Una minaccia da due milioni di metri cubi

Le autorità attualmente prevedono che i due milioni di metri cubi di roccia instabile che sovrastano il villaggio nell'area denominata Insel cominceranno a precipitare a valle entro un periodo compreso tra quattro e quattordici giorni, si legge nel comunicato. Continua a essere difficile una previsione su un eventuale impatto della frana sugli edifici. Intorno all'area dello scoscendimento, l'Ufficio federale dell'aviazione civile ha istituito una zona di interdizione al volo che si estende dal suolo fino a un'altitudine di 3050 metri (10'000 piedi) e ha un raggio di circa 3,5 chilometri.

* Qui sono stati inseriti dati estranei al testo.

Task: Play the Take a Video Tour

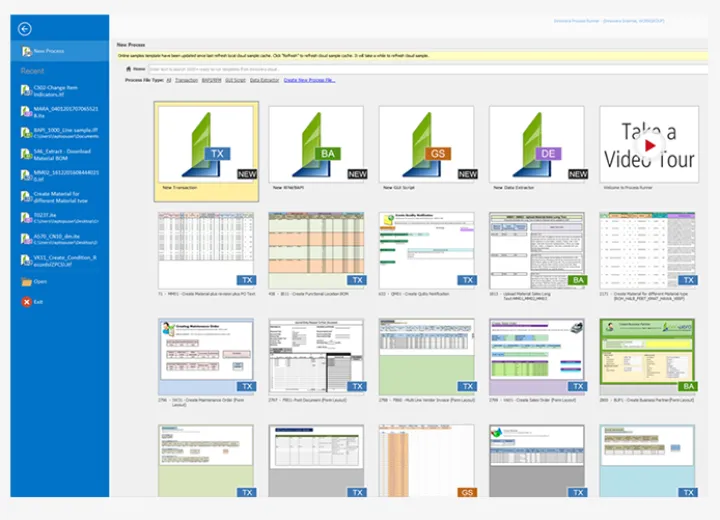Action: coord(649,145)
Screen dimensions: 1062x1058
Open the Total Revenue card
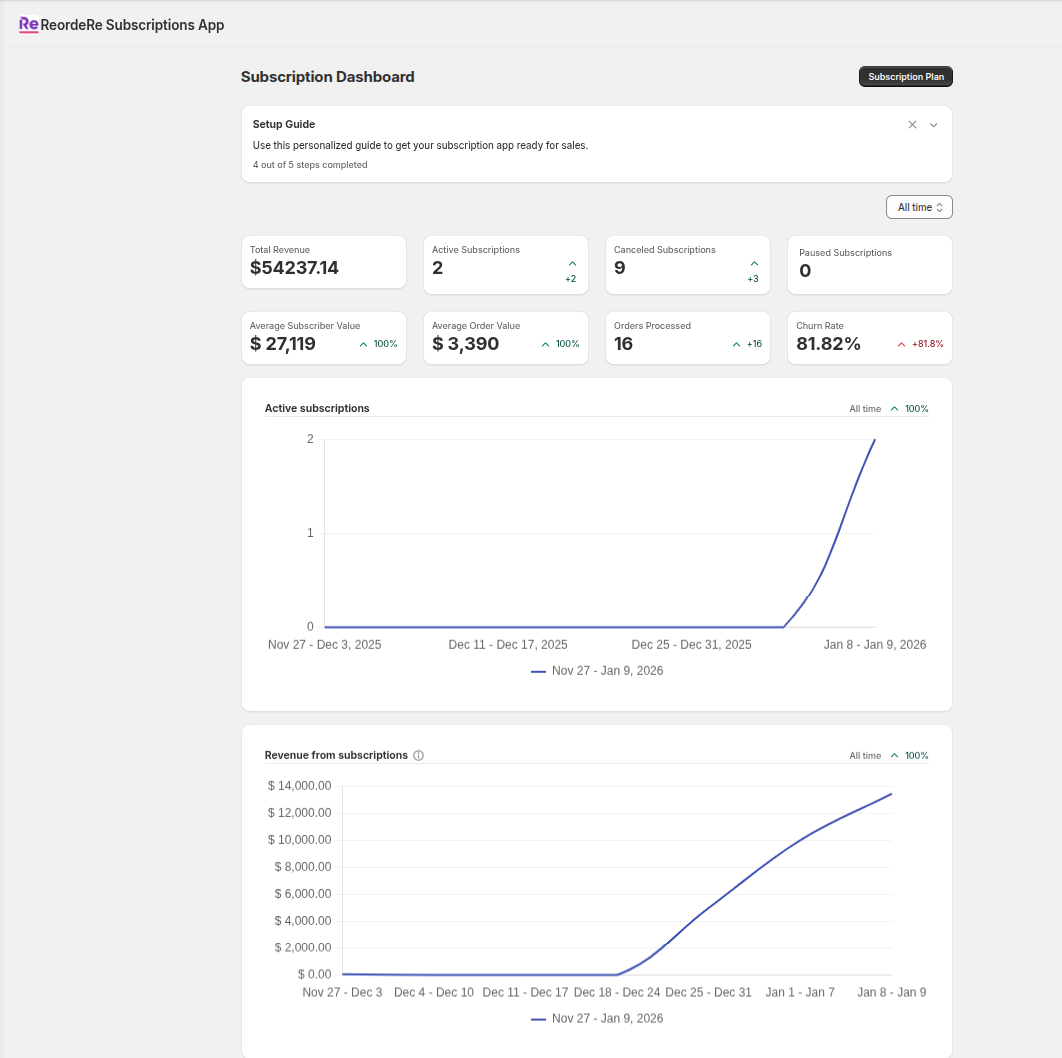point(324,262)

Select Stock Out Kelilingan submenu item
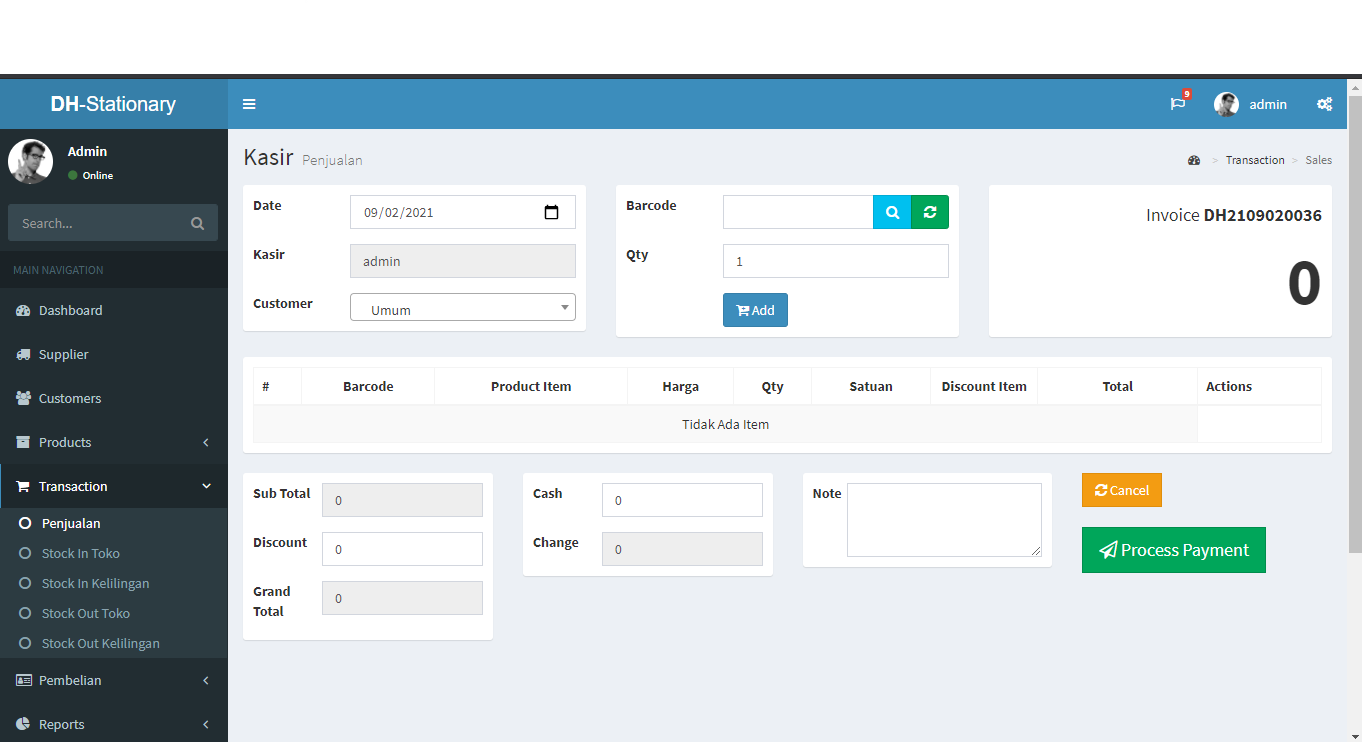tap(100, 643)
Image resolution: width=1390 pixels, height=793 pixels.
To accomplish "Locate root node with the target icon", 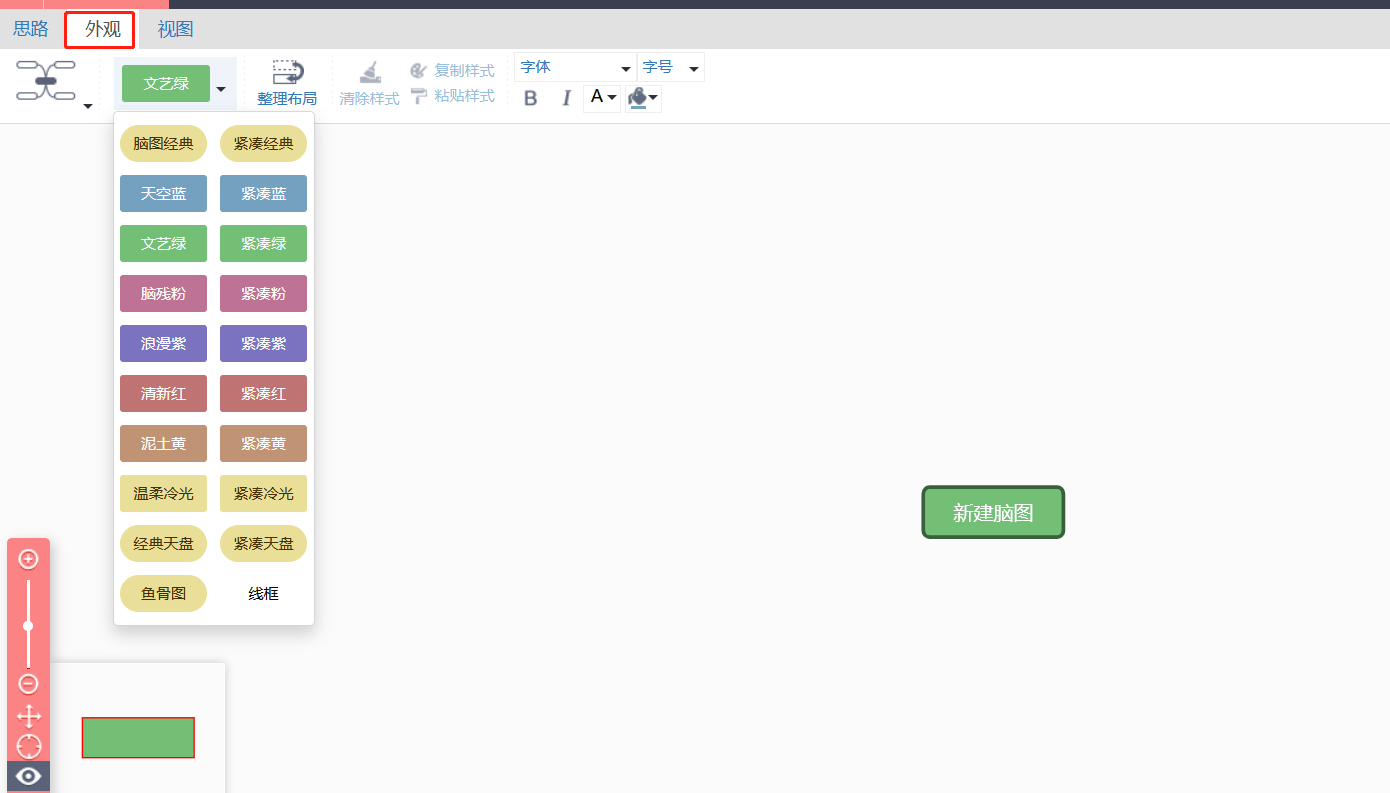I will [29, 746].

Il divieto di volo, che si applica anche ai droni, serve a garantire le operazioni di elicotteri e droni delle forze di intervento.

Tutti hanno trovato una "nuova casa"

Intanto oggi l'evacuazione della località prosegue. Interpellato da Keystone-ATS, Christian Gartmann, responsabile della comunicazione dello stato maggiore di condotta, ha confermato che è stata trovata una sistemazione per tutti gli 84 residenti. Al Comune sono state offerte 130 possibilità di alloggio. "Abbiamo selezionato quelle più adatte e mediato tra le parti", ha detto Gartmann.